ESTRATTO DEL TESTO:
━━━━━━━━━━━━━━━━

Sentenza di Cassazione Penale Sez. 6 Num. 2743 Anno 2024
Penale Sent. Sez. 6 Num. 2743 Anno 2024
Presidente: COGNOME NOME
Relatore: COGNOME NOME
Data Udienza: 05/12/2023
SENTENZA
sul ricorso proposto da
COGNOME NOMENOME nato il DATA_NASCITA a Lecco
avverso la sentenza in data 06/02/2023 della Corte di appello di Milano visti gli atti, la sentenza impugnata e il ricorso; udita la relazione svolta dal consigliere NOME COGNOME; udite le conclusioni del Pubblico ministero in persona del AVV_NOTAIO, che ha concluso per l’inammissibilità del ricorso; udito il difensore, AVV_NOTAIO, che ha chiesto l’accoglimento del ricorso.
RITENUTO IN FATTO
Con sentenza del 06/02/2023 la Corte di appello di Milano ha confermato la sentenza del Tribunale di Lecco in data 16/07/2020, con cui NOME COGNOME, titolare di studio tecnico, è stato riconosciuto colpevole del delitto di corruzione, risalente al 2015, per aver versato una somma di denaro a NOME COGNOME, ispettore ASL, a fronte della segnalazione di lavori edili da effettuare presso esercizi commerciali soggetti a controlli dell’ASL.
Ha proposto ricorso COGNOME tramite il suo difensore.
2.1. Con il primo motivo deduce vizio di motivazione in ordine all’esistenza del sinallagma.

━━━━━━━━━━━━━━━━

BREVE ESERCIZIO A: Elenca, senza ripetizioni, tutte le date complete di giorno, mese e anno presenti nell'estratto della sentenza.
Il testo e i record non hanno alcun legame tra loro.

RECORD ARCHIVIATI:
━━━━━━━━━━━━━━━━

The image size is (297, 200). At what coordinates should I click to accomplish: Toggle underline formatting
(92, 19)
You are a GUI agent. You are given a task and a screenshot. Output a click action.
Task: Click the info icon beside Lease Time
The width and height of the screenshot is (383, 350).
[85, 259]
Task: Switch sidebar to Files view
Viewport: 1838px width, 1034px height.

━━━━━━━━━━━━━━━━

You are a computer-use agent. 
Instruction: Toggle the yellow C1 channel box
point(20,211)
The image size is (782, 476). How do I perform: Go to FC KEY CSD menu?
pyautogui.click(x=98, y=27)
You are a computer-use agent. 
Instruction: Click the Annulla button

━━━━━━━━━━━━━━━━

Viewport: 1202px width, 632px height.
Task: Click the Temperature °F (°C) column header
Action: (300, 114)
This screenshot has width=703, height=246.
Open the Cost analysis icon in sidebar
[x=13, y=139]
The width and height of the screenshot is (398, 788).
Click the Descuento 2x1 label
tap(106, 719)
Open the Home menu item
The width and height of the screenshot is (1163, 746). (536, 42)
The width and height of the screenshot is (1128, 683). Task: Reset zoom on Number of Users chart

━━━━━━━━━━━━━━━━

BREVE ESERCIZIO B: Ricopia senza modifiche le righe dei record, da quella che contiene "The image size is (297, 200)." fino a quella che contiene "Viewport: 1838px width, 1034px height.", comprese entrambe.

RISPOSTA CORRETTA A: 05/12/2023, 06/02/2023, 16/07/2020

RISPOSTA CORRETTA B:
The image size is (297, 200). At what coordinates should I click to accomplish: Toggle underline formatting
(92, 19)
You are a GUI agent. You are given a task and a screenshot. Output a click action.
Task: Click the info icon beside Lease Time
The width and height of the screenshot is (383, 350).
[85, 259]
Task: Switch sidebar to Files view
Viewport: 1838px width, 1034px height.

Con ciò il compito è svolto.